Like every traveller and tourist, I had a desire to travel around Ladakh. Being broke and a frequent solo traveller, the idea of funding an extensive solo trip to Leh was clearly out the window. So, after a quick search, I decided to travel with Streets Of India for a 10-day trip. I’ve usually travelled solo, so the idea of travelling in a group full of unknown people made me a little sceptical. But meeting those people and getting to know them turned out to be a good experience to my surprise.
Ladakh is a Union Territory located in North India, Leh being its capital. It is bordered by Karakoram range in the North and Himalayan range in the South. It is divided into Leh, Nubra, Zanskar, Lower Ladakh and Rupshu with the great Indus flowing through the region. This cold and dry desert is home to many distinctive landscapes like uplands, craggy barren cliffs and plateaus. This extends far beyond Leh, some parts of the region are so remote that the only accessibility medium is by foot. Even beyond this, there’s still a large part of Ladakh that is remote and beyond civilian access.
Reaching Ladakh by road is a road-trip in itself. Leh being the prominent town, one can get there in two ways. Route 1 is the Srinagar-Leh highway NH-1D and Route 2 is the Leh-Manali highway NH-22. Both these highways are packed with breath-taking landscapes and adventurous terrains including some of India’s highest passes like Zo Jila and Tanglang La.
Flying to Leh is a rather quick option and a favourable one when there’s a time crunch. Regular direct flights are operational to Leh including direct flights from Srinagar to Leh as well.
*PRO TIP: Try taking a window seat on the right side to enjoy the aerial valley view. If you get lucky with clear weather, you’ll manage to get a beautiful view of the Himalayas.
Because of the time crunch, I flew to Leh from Delhi and returned back to Delhi by the local bus via Key- long, Rohtang pass and Manali.

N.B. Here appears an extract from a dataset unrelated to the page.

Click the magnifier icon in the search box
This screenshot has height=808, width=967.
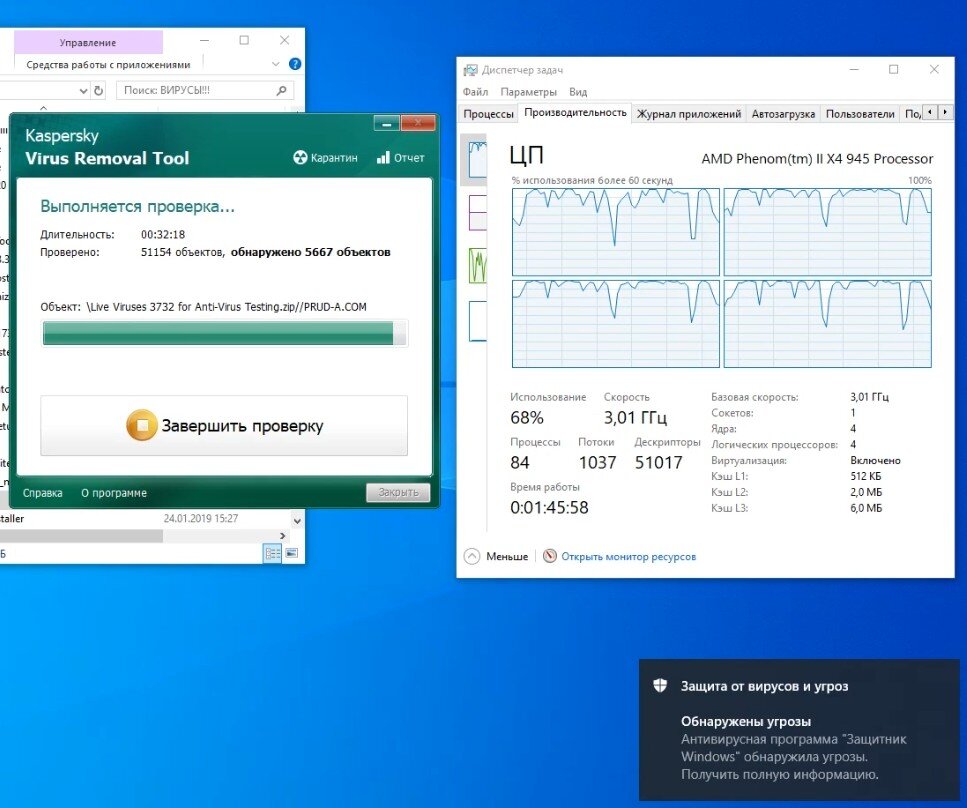280,91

Accommodation and Transport
Ladakh’s popularity has gained a lot of tourist attention over the years, which also means that the accommodation choices in Ladakh have also increased. From luxury hotels to economical guest houses to personalized homestays and backpackers’ hostels, there’s an option for every budget. The internet has brought people of this remote area together which has helped them understand the needs of the travellers. We stayed at Solpon Guest house, owned by Mrs Tsewang Dolma, a very warm-hearted host and person.
The public transport buses between Ladakh and other parts of India (Manali, Srinagar and Kargil) are up to Leh. If you have a rough idea of the dates for your trip and are flexible with your itinerary, you can book taxis for your travel there. If you are travelling solo, you can share a taxi with the people you meet during your travel as per your comfort. Bike rentals are also a great option to explore the city and the main market provides a lot of rental options. If you’re travelling solo and are confident about riding a bike on the rough terrains, bike rentals may be the best, most feasible choice for you.